WHAT YOU ARE ASKED TO DO: Reproduce the rows from the line containing "You are a computer-use" through the line containing "pos(509,237)", word for word and including both of those lines.

EXTRACTED ENTRIES:
==============================
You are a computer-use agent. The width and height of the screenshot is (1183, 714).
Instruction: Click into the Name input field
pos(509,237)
==============================
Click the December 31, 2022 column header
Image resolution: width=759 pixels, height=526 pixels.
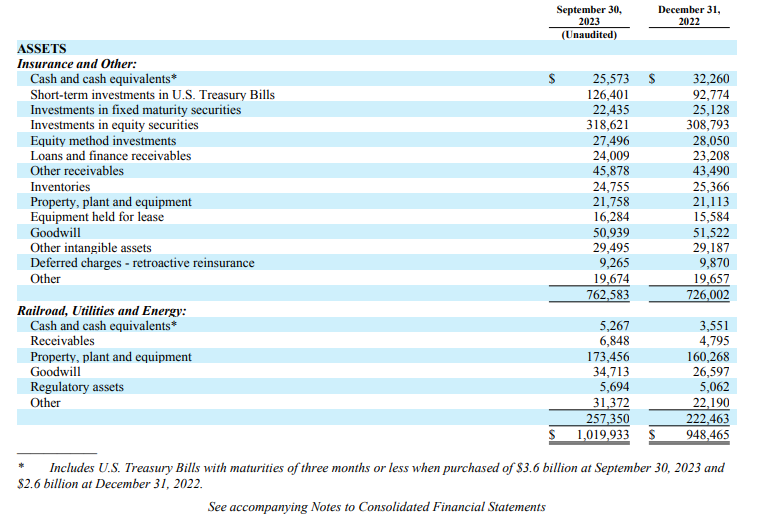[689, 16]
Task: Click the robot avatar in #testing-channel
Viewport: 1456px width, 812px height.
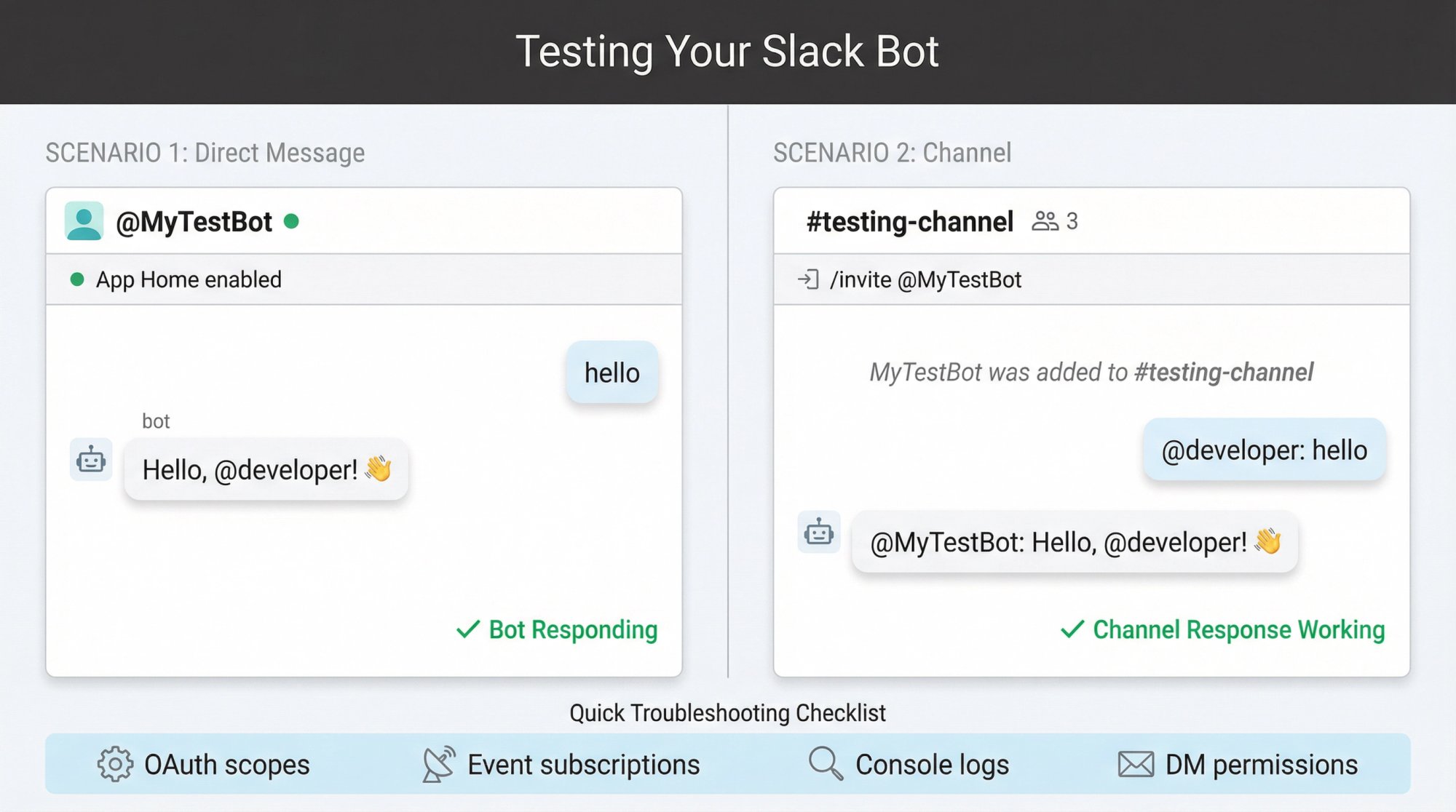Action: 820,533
==============================
THE ANSWER:
You are a computer-use agent. The width and height of the screenshot is (1183, 714).
Instruction: Click into the Name input field
pos(509,237)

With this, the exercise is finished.